+++ Text segment +++

Astrocytes from P301S Tau mice exhibit non-canonical protein secretion and reduced morphological complexity.

Abstract

Astrocytes have important neurosupportive functions in the brain that are altered in neurodegenerative diseases by unresolved mechanisms. We showed previously that astrocytes cultured from mice transgenic for human P301S-tau (P301S-mice) recapitulate the deficit in production and secretion of thrombospondin1 (Thbs1) found in symptomatic P301S mouse brains, causing both reduced synapse formation and survival of cultured neurons. To further characterise how P301S-derived astrocytes differ from controls, we have compared the secretomes produced by cultured astrocytes from postnatal day 7/8 P301S mice (P301S-ACM) versus controls (C57-ACM) using label-free LC MS/MS. We verified that Thbs1 secretion was significantly reduced in the P301S-ACM vs C57-ACM, demonstrating the robustness of the analysis. The most notable distinction was that ~ 57% of the P301S-ACM-enriched proteins were cytoplasmic proteins linked to cellular metabolism that are not predicted to be secreted via classical or non-classical secretion pathways, whereas ~88% of C57-ACM-enriched proteins comprised classically secreted proteins enriched in extracellular matrix components. These differences may be related to the finding that P301S-derived cultured astrocytes were smaller and in vivo appeared less mature in the cortex of P301S mice. The unconventional secretion pathway that P301SACM display shares similarities with several Ab-exposed ACMs, indicating that stimuli induced by tau and Ab may induce a common adverse response pathway.

+++

Turn the abstract's paragraph beginning "Astrocytes have important neurosupportive functions" into a shorter bulleted list that keeps its main findings.

+++ Data to examine +++

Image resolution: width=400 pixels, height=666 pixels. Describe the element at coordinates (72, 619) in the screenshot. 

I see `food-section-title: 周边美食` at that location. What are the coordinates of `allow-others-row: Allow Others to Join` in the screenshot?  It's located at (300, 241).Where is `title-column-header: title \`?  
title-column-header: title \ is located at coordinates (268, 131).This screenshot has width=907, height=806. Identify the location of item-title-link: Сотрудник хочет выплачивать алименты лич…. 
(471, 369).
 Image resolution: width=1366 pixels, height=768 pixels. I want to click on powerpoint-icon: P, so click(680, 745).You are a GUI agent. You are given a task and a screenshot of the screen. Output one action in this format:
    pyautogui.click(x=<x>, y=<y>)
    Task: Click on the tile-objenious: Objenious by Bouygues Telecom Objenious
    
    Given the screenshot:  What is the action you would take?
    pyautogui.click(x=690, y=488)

+++

Task output.
- Astrocytes support neurons in the brain, but in neurodegenerative diseases these functions change through mechanisms that are not yet understood.
- Earlier work showed that astrocytes cultured from mice transgenic for human P301S-tau (P301S mice) reproduce the drop in thrombospondin1 (Thbs1) production and secretion seen in symptomatic P301S mouse brains. This lowers both synapse formation and survival in cultured neurons.
- This study used label-free LC MS/MS to compare the secretomes of cultured astrocytes from postnatal day 7/8 P301S mice (P301S-ACM) with those from controls (C57-ACM).
- Thbs1 secretion was confirmed to be significantly lower in P301S-ACM, showing the analysis is robust.
- About 57% of the proteins enriched in P301S-ACM were cytoplasmic proteins tied to cellular metabolism that are not predicted to be secreted by classical or non-classical pathways. About 88% of the proteins enriched in C57-ACM were classically secreted proteins, rich in extracellular matrix components.
- These differences may relate to P301S-derived astrocytes being smaller in culture and appearing less mature in the cortex of P301S mice.
- The unconventional secretion seen in P301S-ACM resembles that of several Ab-exposed ACMs. This suggests tau and Ab may trigger a common adverse response pathway.